Inactive ingredients for the vaccines include a combination of lipids, salts, sugars, acid and acid stabilizers. Johnson & Johnson's vaccine also contains a small amount of ethanol.

Salmon said that the mRNA in the Pfizer and Moderna vaccines will not alter your DNA. He suspects that this common misconception stems from people confusing mRNA and DNA, because the two acronyms sound similar, but their functions are quite different. The adenovirus also does not alter our genetic code.

"[The vaccines] are not changing your DNA. They contain a bit of the mRNA of the virus, which is what your body is responding to," he said. "It doesn't ever enter your DNA. It gives your body something to respond to, and then it just goes away."

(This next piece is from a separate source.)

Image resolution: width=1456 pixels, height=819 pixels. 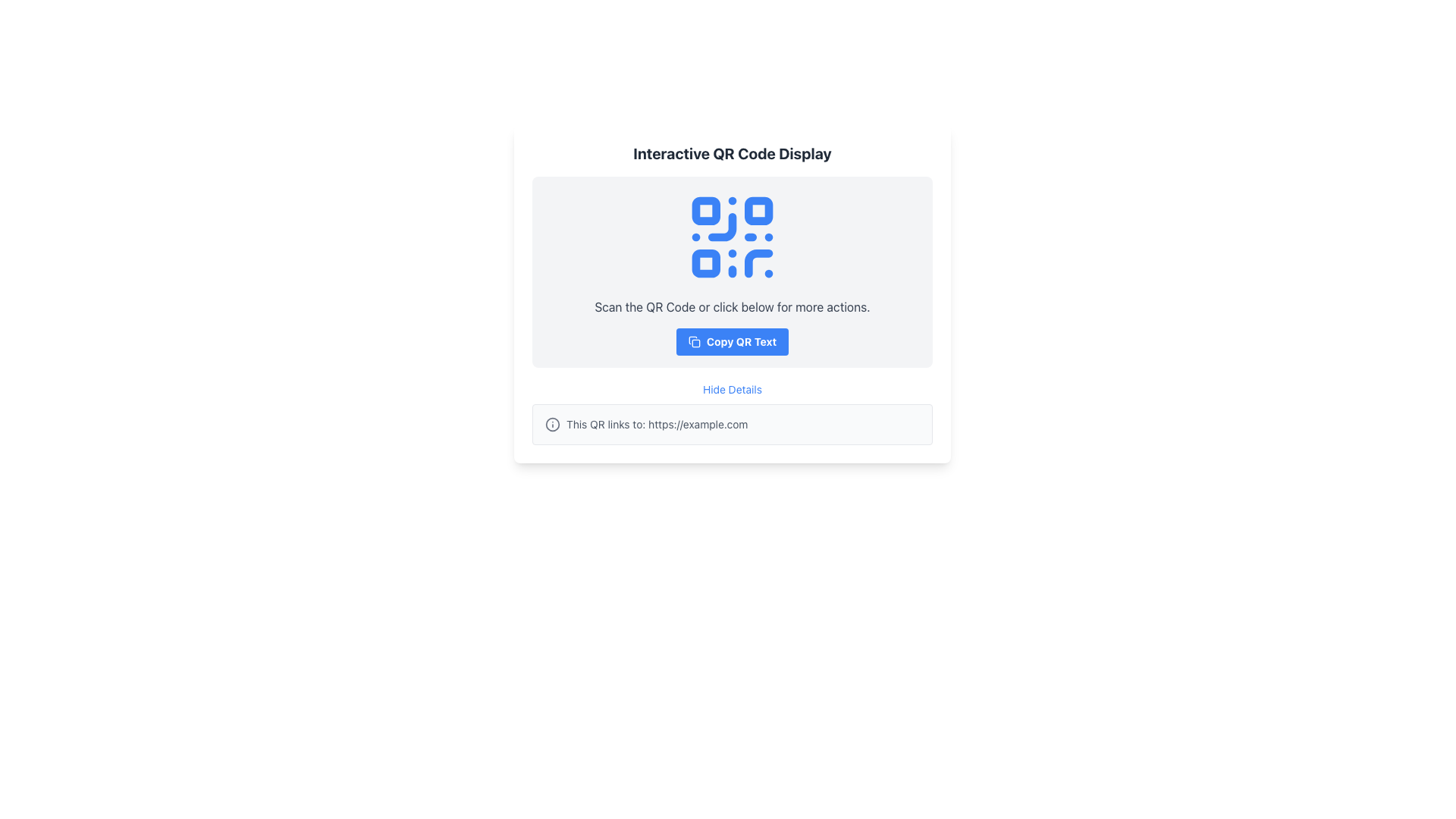 What do you see at coordinates (732, 342) in the screenshot?
I see `the 'Copy QR Text' button, which is a rectangular button with rounded corners and a blue background, displaying white text and an icon of a clipboard on its left, positioned below the text 'Scan the QR Code or click below for more actions.'` at bounding box center [732, 342].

For the Pfizer vaccine, the inactive ingredients include lipids (a group of organic compounds including fat and oil), potassium chloride, monobasic potassium phosphate, sodium chloride, dibasic sodium phosphate dihydrate and sucrose (sugar). Moderna's inactive ingredients are similar and include lipids, cholesterol, 1,2-distearoyl-sn-glycero-3-phosphocholine, tromethamine, tromethamine hydrochloride, acetic acid, sodium acetate and sucrose.

Johnson & Johnson's vaccine inactive ingredients include citric acid monohydrate, trisodium citrate dihydrate, ethanol, 2-hydroxypropyl--cyclodextrin (HBCD), polysorbate-80 and sodium chloride.